Residents of the area said the high tide yesterday afternoon indicated that flooding was a realistic possibility, and with increasing winds and the arrival of rain last night, it seemed like more than a possibility.

Marie Phelan, a resident of Marine Drive in Sandymount, said she was disappointed that defences along her road had not yet materialised.

"Our house was badly hit the last time the area flooded in 2002 and we still suffer from rising damp as a result. I can't understand why there are no sandbags blocking our road yet when it flooded the last time," she said.

Ms Phelan said she did not see any great preparations in place in the area to fight the potential effects of global warming and she called for the barrier wall along the Sandymount seafront to be raised to help fend off future flooding.

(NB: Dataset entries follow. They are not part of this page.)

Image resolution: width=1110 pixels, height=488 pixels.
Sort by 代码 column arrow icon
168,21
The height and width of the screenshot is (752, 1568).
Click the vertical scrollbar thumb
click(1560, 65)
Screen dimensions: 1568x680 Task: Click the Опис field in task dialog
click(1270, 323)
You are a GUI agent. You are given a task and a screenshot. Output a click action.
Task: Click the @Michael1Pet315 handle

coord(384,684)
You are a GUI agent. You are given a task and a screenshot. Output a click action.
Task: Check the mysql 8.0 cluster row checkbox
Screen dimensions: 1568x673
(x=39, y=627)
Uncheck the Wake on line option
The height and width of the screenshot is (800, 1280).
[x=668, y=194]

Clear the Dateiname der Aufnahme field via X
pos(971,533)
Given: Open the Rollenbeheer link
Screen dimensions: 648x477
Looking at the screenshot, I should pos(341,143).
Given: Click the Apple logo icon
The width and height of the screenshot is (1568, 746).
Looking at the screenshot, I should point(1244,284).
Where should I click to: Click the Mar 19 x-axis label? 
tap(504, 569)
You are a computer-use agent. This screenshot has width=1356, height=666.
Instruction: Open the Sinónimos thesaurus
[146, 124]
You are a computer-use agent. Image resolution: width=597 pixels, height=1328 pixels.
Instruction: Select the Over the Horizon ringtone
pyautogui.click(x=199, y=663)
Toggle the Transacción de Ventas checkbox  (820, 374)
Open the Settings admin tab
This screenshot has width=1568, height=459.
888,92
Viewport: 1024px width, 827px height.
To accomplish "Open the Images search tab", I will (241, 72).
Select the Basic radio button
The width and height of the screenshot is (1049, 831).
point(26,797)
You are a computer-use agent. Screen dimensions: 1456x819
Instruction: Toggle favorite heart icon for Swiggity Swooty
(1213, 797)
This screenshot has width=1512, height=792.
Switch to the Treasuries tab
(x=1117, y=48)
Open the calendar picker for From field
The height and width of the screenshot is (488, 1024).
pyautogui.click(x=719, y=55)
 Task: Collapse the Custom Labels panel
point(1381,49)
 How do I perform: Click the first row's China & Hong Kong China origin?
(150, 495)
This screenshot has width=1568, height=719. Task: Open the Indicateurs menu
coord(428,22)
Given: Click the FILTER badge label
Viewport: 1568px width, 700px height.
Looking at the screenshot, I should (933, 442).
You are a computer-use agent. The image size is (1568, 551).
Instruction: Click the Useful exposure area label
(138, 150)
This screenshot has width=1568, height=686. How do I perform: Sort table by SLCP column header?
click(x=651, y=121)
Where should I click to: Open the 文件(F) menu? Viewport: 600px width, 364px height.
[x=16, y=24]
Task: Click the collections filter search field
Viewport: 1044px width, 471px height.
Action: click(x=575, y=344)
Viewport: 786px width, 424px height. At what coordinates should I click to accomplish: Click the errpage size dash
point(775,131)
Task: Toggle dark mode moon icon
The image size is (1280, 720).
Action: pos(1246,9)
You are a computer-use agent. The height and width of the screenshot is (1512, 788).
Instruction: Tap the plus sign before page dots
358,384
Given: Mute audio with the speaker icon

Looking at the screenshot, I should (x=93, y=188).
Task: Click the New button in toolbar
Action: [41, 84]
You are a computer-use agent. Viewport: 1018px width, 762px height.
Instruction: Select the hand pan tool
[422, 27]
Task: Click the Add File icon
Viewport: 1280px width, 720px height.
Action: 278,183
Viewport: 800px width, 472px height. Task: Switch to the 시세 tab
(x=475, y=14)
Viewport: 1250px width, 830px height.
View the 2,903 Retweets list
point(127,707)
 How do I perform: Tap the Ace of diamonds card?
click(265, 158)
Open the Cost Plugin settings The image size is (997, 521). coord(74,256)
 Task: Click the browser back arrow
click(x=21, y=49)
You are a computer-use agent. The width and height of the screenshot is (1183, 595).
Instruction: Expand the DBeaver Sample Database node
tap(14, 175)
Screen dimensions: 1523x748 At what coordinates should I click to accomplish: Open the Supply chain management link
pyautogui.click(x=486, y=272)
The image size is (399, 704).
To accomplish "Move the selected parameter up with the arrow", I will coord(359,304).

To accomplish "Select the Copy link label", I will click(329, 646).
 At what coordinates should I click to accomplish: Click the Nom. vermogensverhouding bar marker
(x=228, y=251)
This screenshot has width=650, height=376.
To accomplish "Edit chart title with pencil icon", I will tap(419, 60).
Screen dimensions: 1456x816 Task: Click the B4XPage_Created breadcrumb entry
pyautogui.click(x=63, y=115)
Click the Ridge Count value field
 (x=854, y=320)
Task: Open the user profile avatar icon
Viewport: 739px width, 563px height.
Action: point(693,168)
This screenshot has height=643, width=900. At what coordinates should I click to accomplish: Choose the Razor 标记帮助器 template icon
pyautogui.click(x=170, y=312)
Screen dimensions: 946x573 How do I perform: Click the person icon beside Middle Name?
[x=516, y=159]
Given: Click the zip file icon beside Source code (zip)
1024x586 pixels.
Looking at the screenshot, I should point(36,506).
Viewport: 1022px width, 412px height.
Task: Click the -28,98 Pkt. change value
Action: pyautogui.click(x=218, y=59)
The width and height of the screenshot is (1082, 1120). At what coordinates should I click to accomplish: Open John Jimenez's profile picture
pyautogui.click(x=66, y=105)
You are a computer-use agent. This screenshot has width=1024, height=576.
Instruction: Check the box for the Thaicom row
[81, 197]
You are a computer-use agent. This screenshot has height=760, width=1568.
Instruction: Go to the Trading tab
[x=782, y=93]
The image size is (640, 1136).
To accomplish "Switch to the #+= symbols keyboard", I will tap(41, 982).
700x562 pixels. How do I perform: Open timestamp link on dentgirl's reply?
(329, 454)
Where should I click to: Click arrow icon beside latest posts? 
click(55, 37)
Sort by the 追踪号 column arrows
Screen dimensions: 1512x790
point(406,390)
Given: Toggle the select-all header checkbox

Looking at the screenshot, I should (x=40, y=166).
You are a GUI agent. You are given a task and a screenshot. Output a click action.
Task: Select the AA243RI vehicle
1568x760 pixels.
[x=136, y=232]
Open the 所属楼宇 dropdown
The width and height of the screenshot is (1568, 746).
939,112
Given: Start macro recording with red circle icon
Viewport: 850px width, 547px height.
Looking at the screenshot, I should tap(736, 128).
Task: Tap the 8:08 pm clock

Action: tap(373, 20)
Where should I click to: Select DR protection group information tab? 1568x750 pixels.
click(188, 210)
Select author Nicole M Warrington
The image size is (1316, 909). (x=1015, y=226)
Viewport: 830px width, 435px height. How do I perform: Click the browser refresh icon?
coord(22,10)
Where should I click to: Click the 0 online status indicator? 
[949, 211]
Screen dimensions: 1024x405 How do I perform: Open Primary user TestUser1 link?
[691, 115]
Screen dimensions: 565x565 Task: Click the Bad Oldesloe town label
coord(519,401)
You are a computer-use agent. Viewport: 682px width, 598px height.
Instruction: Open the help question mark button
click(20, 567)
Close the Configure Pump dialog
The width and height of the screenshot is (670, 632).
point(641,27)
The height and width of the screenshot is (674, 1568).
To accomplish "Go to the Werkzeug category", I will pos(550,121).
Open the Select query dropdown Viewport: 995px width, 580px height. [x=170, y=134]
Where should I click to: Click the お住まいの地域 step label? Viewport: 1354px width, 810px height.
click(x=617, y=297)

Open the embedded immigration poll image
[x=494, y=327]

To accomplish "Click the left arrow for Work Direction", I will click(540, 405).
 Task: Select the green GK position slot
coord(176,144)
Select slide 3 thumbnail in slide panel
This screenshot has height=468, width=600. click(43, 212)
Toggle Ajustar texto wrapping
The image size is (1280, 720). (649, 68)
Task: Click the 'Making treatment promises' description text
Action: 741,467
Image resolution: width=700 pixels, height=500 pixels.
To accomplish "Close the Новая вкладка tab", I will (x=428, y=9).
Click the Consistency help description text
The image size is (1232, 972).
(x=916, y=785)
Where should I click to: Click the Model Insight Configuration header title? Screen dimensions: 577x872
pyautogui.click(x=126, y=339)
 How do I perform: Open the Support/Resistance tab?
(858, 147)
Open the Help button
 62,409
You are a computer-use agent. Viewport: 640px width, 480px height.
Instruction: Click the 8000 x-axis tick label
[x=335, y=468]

Labour Party TD Ruairí Quinn, a resident of the Sandymount area, said he was well prepared.

"I have erected a barrier at the front gate, one at the house, we have some sandbags and a pump that I can use should it get to a high level," he said.

Meanwhile, a group of Welsh rugby fans gathered outside a pub in Sandymount said the possibility of a rough crossing had put them off returning home until later today.

"Since we won the match we have been celebrating fairly hard so a bad crossing would be ideal awful. A night celebrating a good victory never did any harm," said one Welshman.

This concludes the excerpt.